# Available records:
======

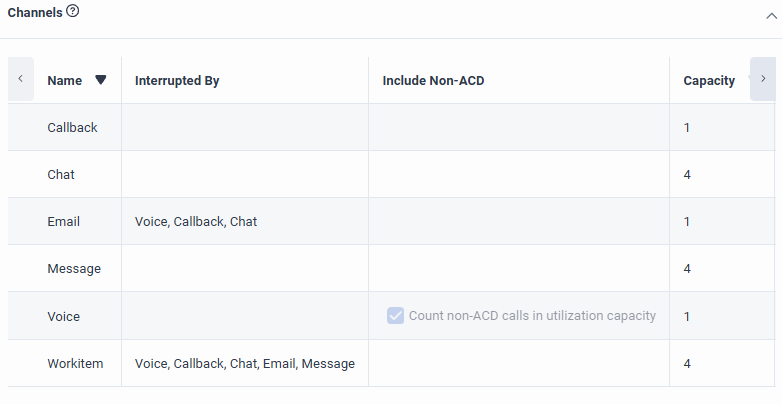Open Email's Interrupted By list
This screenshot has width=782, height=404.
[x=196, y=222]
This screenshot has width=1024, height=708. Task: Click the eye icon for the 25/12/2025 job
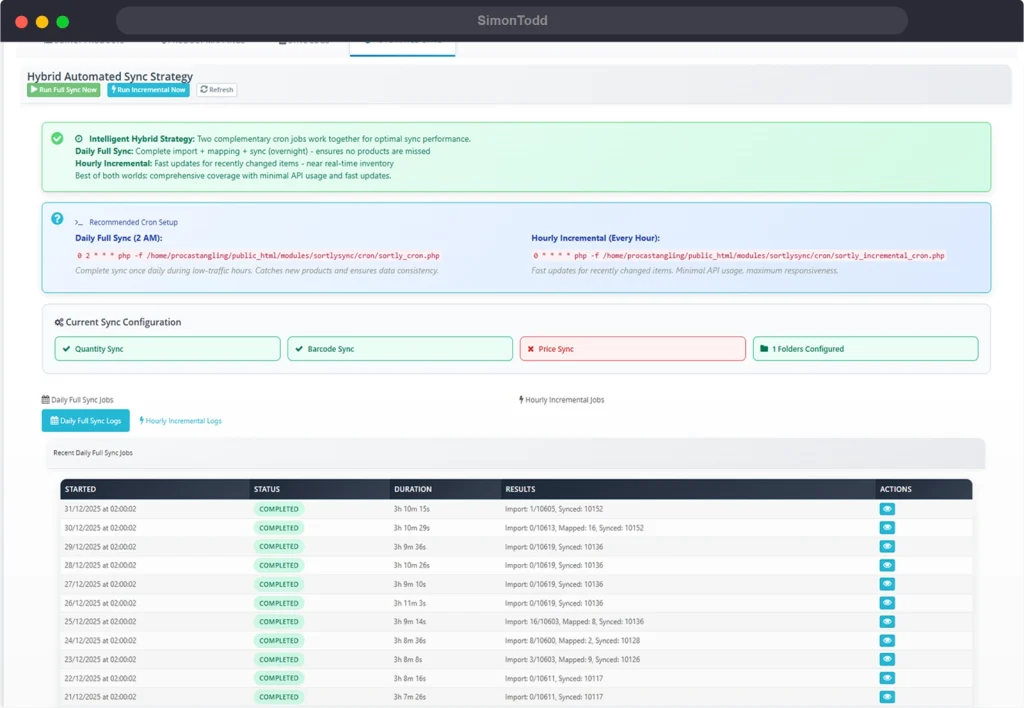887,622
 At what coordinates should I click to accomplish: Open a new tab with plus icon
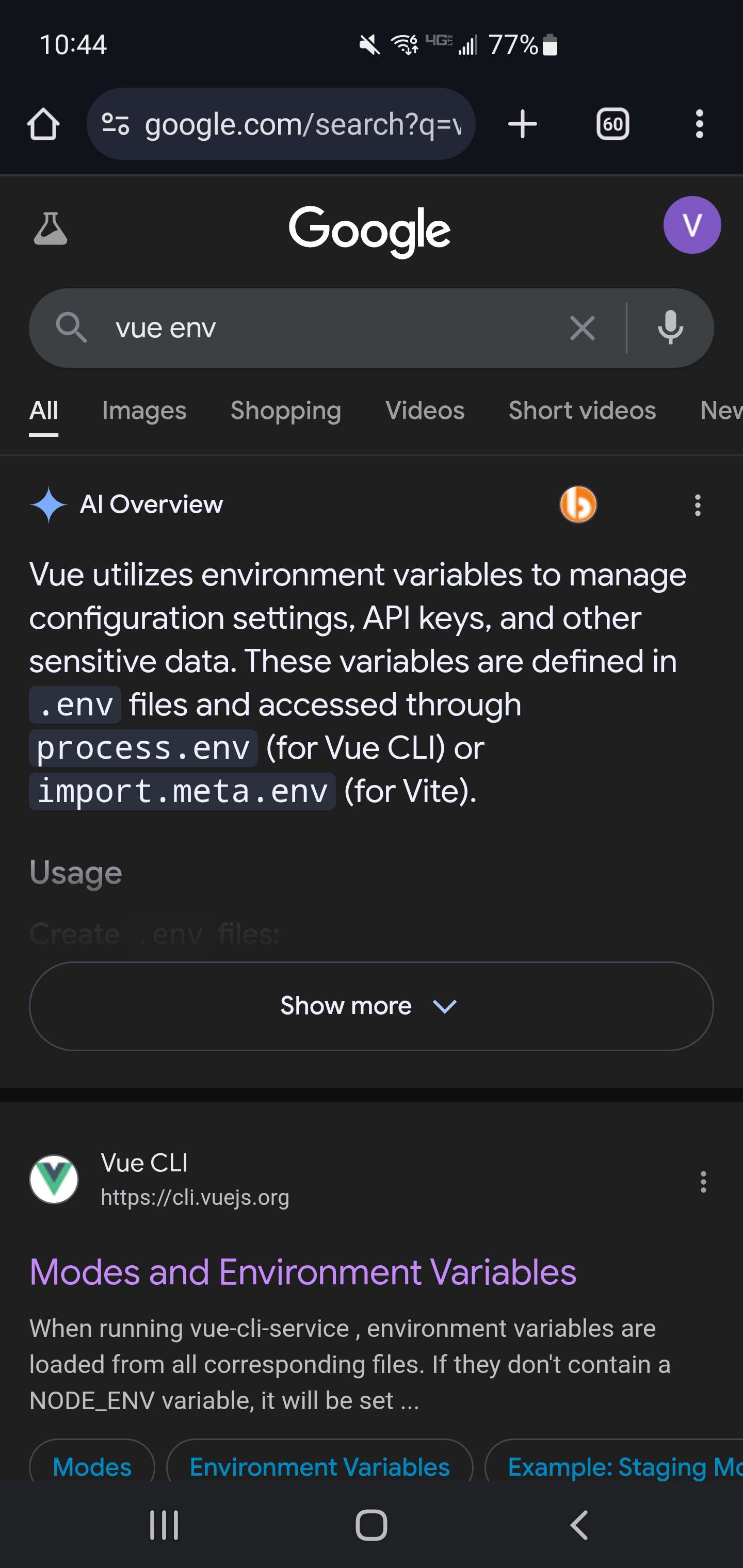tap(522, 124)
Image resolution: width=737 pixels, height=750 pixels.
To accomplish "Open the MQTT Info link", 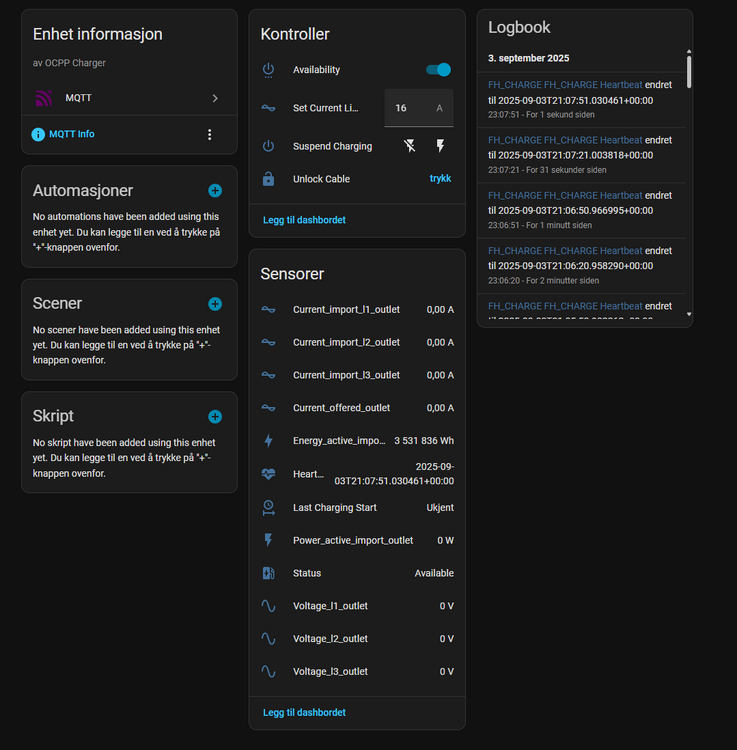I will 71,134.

======

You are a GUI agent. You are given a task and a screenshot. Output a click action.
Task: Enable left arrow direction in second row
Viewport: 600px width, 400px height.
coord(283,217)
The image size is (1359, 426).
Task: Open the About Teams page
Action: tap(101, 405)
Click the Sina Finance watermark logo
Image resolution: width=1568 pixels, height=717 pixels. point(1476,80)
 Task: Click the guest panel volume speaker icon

======

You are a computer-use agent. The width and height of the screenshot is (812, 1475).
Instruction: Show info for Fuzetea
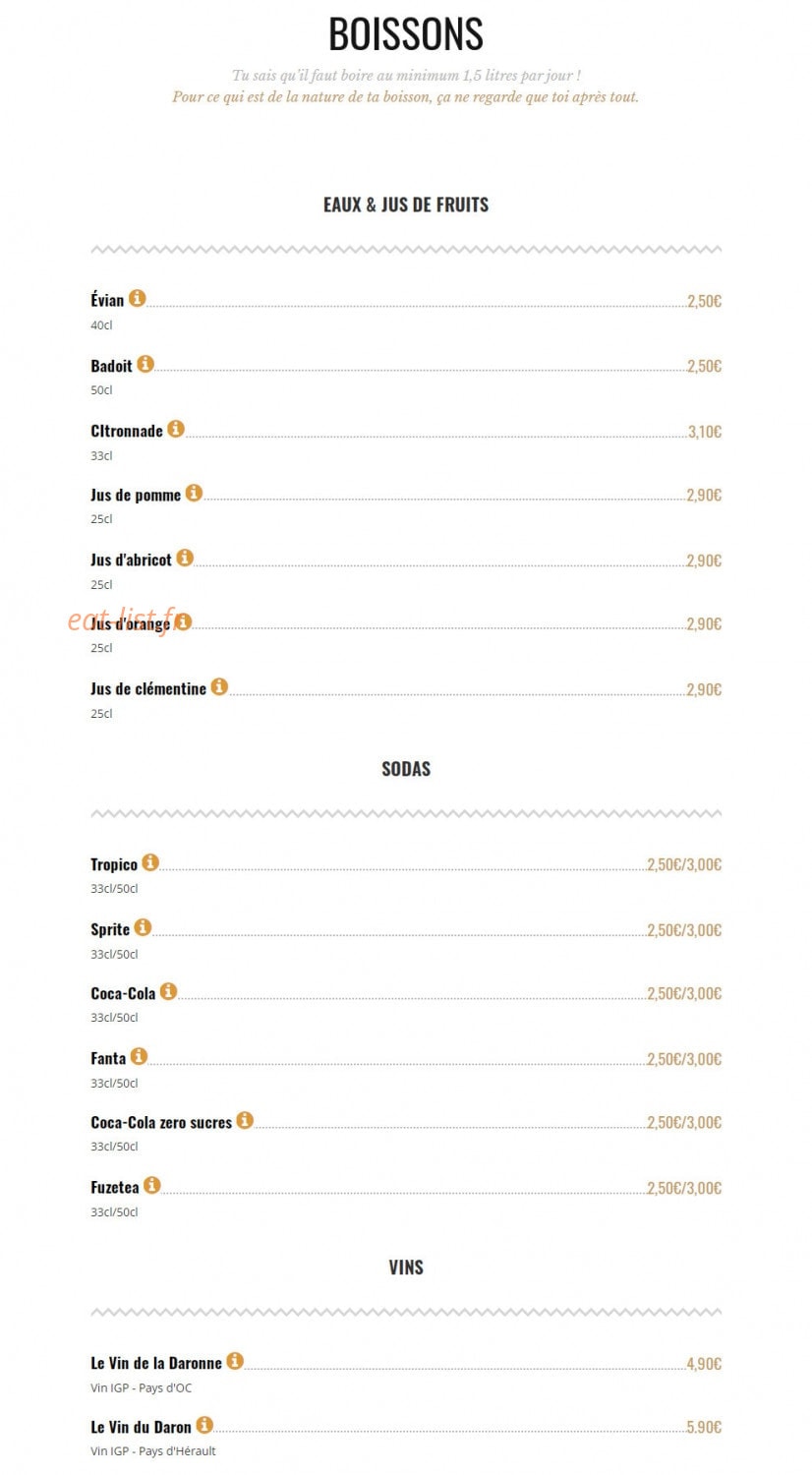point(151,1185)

======

# Try it:
Wherever a line of the records above contains the string "agent", copy that line out.

# Answer for this exercise:
You are a GUI agent. You are given a task and a screenshot. Output a click action.
You are a computer-use agent. The width and height of the screenshot is (812, 1475).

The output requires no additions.